#### RECORDED INFORMATION ####

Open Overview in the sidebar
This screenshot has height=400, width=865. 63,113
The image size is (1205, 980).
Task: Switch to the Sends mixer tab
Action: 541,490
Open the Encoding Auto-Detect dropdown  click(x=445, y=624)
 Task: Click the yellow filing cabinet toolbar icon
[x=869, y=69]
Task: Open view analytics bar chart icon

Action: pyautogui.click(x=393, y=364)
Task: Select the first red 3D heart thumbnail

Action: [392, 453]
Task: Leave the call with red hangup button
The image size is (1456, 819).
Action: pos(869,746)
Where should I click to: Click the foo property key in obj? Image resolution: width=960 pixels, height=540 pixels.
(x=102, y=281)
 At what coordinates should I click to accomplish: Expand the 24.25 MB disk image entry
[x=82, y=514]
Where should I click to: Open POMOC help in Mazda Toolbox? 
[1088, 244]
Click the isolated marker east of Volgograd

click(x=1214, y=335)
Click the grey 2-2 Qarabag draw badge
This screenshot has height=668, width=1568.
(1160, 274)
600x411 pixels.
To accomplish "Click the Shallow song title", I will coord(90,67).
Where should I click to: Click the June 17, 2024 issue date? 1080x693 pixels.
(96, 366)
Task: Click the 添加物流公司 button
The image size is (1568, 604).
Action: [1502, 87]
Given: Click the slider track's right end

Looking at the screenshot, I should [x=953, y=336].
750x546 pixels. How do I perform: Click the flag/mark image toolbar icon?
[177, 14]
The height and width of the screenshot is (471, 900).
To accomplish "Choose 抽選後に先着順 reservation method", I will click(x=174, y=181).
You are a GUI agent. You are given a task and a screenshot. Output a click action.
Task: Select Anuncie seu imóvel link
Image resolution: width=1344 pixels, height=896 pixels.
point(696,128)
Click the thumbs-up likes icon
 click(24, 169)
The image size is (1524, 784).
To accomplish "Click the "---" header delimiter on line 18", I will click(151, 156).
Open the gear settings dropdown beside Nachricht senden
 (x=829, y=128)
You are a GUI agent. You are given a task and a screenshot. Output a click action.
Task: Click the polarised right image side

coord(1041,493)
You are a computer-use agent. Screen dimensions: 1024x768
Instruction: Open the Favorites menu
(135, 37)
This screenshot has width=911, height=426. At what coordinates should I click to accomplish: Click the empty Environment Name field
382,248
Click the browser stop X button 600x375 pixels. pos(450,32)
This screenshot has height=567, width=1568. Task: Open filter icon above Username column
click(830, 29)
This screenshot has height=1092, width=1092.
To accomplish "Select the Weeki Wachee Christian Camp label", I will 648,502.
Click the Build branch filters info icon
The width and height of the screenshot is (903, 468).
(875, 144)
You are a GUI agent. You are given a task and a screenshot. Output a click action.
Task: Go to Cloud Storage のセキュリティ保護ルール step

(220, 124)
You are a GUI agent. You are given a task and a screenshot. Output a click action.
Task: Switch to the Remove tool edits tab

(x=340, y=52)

####

ACTION ITEM
Looking at each line of the records, count the ones where the word "button" appears, and report only the count.

WRITTEN SOLUTION
3